Reproduce the rows from the start through the line containing "I will coord(585,177).", both ends included, keeping every request. Scale each coordinate in the answers by 0.9, rounding to the nearest whole number with halves rounded up.

(Raw rows)
— Start —

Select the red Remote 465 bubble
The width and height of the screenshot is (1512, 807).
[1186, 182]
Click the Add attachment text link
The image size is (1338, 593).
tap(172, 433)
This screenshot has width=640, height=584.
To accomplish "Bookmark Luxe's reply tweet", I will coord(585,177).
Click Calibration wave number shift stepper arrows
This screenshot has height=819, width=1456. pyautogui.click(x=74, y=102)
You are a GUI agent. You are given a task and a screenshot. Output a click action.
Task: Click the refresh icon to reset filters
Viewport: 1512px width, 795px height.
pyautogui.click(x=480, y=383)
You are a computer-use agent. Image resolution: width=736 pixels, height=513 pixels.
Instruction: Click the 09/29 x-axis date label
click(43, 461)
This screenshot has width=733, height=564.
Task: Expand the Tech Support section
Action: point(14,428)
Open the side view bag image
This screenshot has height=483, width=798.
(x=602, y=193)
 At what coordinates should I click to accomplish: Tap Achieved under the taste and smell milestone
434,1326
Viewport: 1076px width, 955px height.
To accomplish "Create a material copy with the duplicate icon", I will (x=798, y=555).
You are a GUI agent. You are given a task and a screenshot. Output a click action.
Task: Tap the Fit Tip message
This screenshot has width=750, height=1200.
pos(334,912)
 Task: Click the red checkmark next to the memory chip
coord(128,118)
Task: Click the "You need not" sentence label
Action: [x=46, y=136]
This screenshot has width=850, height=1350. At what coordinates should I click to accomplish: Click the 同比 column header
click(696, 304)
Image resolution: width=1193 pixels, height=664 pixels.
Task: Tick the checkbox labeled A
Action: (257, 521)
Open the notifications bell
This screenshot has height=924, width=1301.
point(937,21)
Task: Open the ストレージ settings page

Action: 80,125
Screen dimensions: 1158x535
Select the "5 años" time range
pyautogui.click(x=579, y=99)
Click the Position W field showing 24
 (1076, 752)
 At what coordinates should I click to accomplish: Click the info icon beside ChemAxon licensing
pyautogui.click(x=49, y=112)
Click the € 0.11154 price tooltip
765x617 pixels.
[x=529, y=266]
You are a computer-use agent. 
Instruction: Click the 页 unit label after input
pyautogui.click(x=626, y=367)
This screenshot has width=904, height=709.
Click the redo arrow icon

— End —

### Result of the exercise
Select the red Remote 465 bubble
The width and height of the screenshot is (1512, 807).
[1067, 164]
Click the Add attachment text link
The image size is (1338, 593).
tap(155, 390)
This screenshot has width=640, height=584.
To accomplish "Bookmark Luxe's reply tweet", I will coord(527,159).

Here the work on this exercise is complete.